En la Argentina pasa algo similar y sería interesante que la política profesional lo entendiera y, lejos de verlo como un ataque, lo utilizara a su favor imaginando salidas creativas, dadoras de confianza y de afecto democrático. En tiempos tan crispados como los que vivimos, en que una parte del sistema político y cultural obtura deliberadamente el debate público, apoyarse en la sociedad civil puede hacer que la política democrática mejore tanto que se convierta en parte de la solución en lugar de ser parte del problema.

Un esquema sistemático de trabajo entre la dimensión político-institucional y la sociedad civil puede ser muy útil para hacer menos vigorosos los frecuentes ataques del actual oficialismo hacia las instituciones. La primera línea de contención de estas formas autoritarias está en la sociedad civil y sus distintas formas de activación y manifestación. Mientras el sistema político, con sus honrosas excepciones, se empeña en ver quién hereda el desastre o quién saca más partido de una situación, la ciudadanía se corporiza en manifestaciones, corrientes de opinión y espacios alternativos. No se trata de ningún modo de tener una visión romantizada de la ciudadanía ni de contraponerla moralmente con la clase política, pero tampoco es una buena idea negar algunas cosas evidentes.

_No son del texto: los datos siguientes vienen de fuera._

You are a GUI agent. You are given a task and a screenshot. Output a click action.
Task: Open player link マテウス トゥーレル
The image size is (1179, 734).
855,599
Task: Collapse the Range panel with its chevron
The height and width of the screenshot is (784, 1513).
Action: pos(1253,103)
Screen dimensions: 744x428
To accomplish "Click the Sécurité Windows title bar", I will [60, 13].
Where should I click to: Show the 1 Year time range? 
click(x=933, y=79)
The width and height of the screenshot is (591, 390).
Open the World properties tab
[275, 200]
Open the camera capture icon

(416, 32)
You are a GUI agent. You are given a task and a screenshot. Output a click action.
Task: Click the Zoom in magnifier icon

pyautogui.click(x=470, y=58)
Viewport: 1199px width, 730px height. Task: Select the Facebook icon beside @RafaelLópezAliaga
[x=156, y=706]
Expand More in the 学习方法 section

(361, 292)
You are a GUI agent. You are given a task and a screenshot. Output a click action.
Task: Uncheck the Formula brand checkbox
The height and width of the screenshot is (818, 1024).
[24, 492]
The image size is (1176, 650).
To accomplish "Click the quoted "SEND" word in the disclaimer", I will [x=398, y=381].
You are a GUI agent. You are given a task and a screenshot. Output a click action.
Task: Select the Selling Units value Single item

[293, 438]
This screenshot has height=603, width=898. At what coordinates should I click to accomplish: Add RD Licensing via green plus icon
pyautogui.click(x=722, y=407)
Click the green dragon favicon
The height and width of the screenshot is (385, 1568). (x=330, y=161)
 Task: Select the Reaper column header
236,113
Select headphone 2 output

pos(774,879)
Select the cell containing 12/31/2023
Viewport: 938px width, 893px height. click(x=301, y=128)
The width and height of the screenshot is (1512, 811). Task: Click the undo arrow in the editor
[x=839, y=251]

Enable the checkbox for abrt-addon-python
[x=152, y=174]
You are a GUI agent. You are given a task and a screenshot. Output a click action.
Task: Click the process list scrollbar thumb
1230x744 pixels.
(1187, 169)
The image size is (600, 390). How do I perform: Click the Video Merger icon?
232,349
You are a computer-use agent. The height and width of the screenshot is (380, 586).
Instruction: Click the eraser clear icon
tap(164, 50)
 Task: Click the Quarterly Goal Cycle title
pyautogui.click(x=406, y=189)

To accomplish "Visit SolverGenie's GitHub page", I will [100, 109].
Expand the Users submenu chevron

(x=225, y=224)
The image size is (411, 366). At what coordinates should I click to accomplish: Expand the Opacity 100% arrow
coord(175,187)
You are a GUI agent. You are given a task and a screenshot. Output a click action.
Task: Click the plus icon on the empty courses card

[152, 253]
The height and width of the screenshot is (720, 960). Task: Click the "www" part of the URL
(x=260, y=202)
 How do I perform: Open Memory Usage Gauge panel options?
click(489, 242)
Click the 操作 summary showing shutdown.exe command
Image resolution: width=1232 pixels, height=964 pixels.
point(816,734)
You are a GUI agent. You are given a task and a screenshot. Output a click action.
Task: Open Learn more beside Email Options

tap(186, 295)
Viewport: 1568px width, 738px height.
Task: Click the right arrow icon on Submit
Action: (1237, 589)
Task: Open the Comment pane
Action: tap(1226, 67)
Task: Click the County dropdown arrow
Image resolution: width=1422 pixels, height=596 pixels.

La política todavía puede construir un espacio hospitalario para la ciudadanía, colaborando en la creatividad cívica, fomentando el asociacionismo y guiando por los caminos institucionales las diferentes campañas que se generen desde la sociedad civil. La política tiene mucho para ganar si intenta buscar un lenguaje cultural que ayude a encontrar las metáforas apropiadas por fuera de la indignación o la clausura.

Un trabajo colaborativo, creador y reformista que vincule la política con la sociedad civil permitirá gobernar la democracia, mientras que sin un ejercicio de este tipo solo se puede aspirar, en el caso menos brutal, a administrarla.

Publicado en La Nación el 24 de octubre de 2020.